MATERIAL FOR THE TASK:
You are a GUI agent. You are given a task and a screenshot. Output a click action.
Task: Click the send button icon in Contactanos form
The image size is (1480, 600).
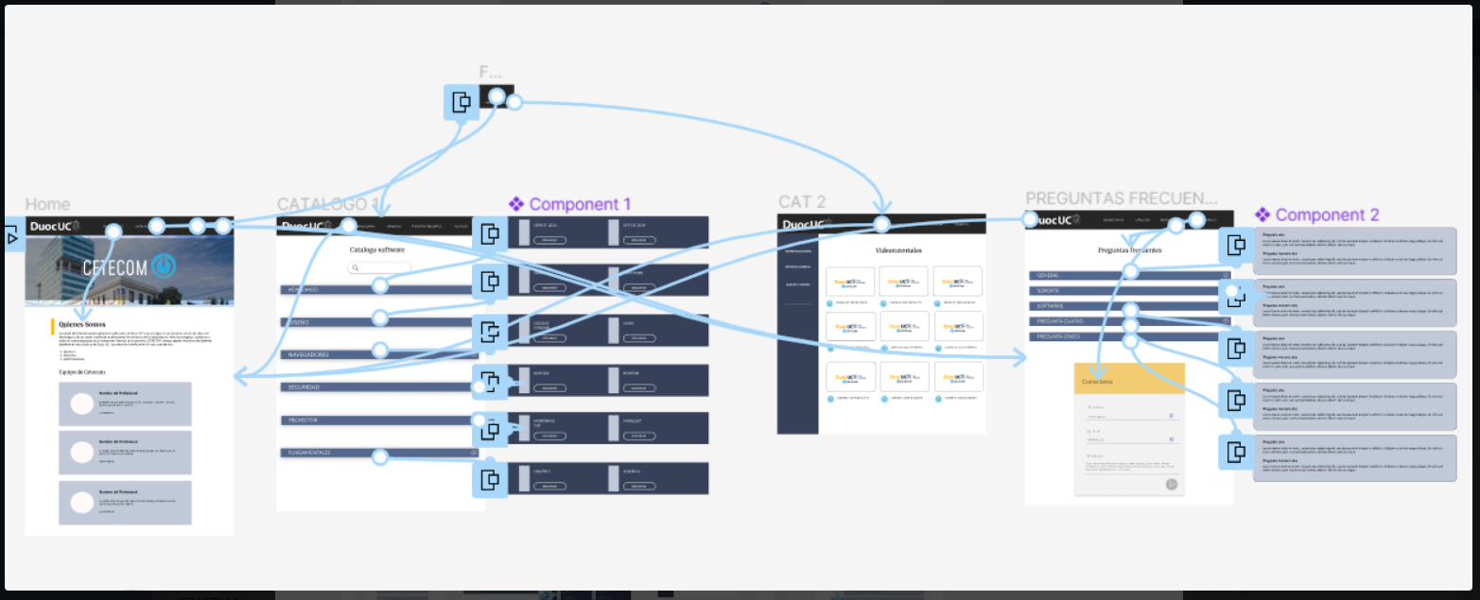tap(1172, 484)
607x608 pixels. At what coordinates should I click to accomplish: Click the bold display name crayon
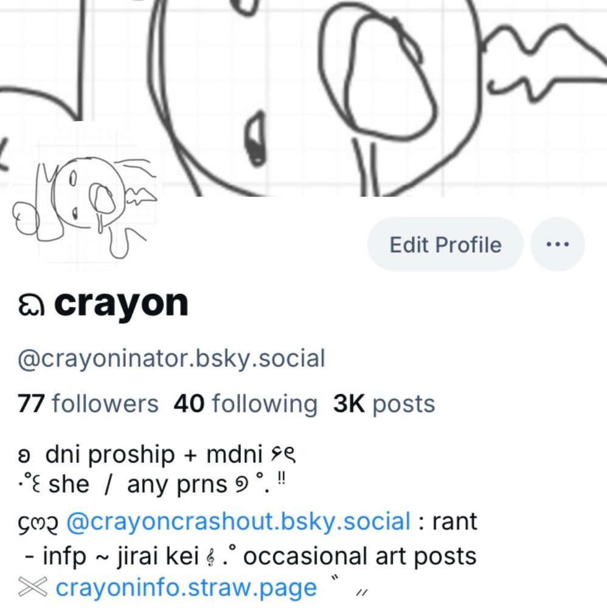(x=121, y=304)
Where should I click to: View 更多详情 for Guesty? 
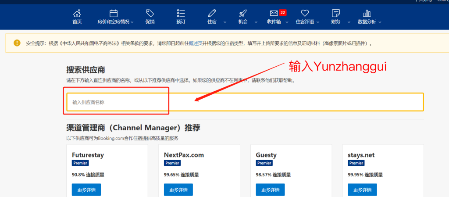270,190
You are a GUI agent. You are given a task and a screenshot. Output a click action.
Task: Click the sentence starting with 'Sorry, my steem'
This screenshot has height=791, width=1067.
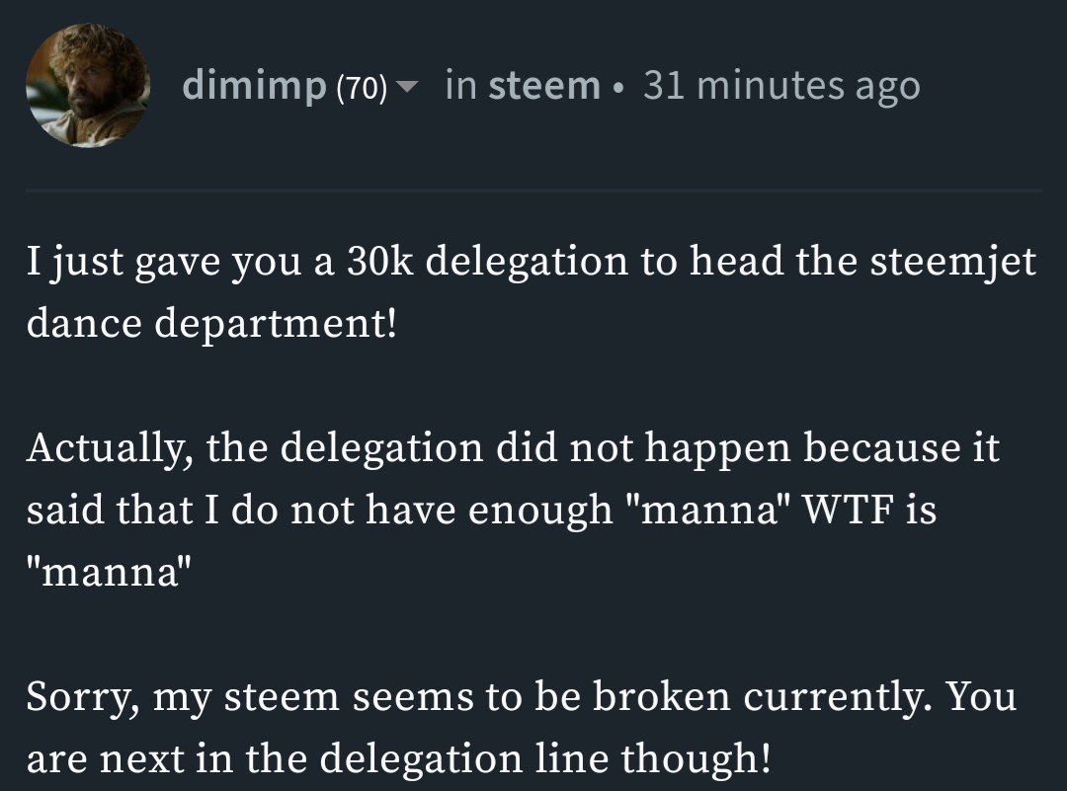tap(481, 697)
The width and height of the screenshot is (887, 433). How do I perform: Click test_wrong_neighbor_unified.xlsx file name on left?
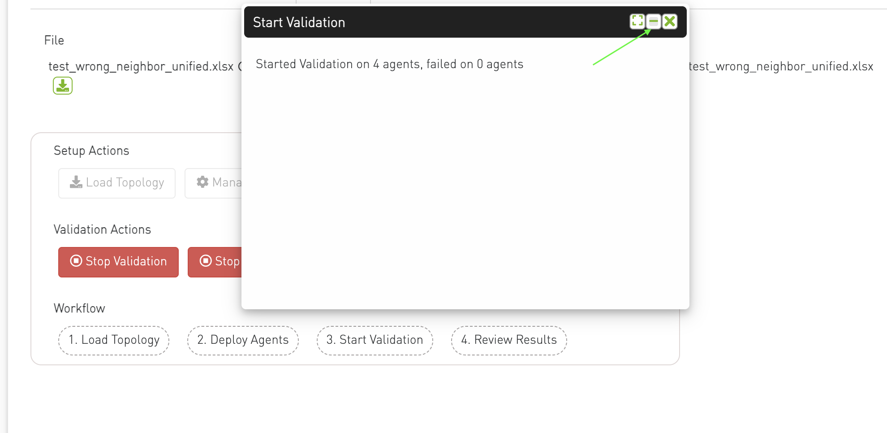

YOUR INSTRUCTIONS: The records above are to be repeated exactly, with every picture removed from the copy.

EXERCISE SOLUTION:
You are a GUI agent. You are given a task and a screenshot. Output a click action.
Task: Click the send button icon in Contactanos form
The image size is (1480, 600).
tap(1172, 484)
607x608 pixels. At what coordinates should I click to accomplish: Click the bold display name crayon
(x=121, y=304)
Where should I click to: View 更多详情 for Guesty? 
270,190
You are a GUI agent. You are given a task and a screenshot. Output a click action.
Task: Click the sentence starting with 'Sorry, my steem'
This screenshot has height=791, width=1067.
tap(481, 697)
The width and height of the screenshot is (887, 433). How do I perform: Click test_wrong_neighbor_unified.xlsx file name on left?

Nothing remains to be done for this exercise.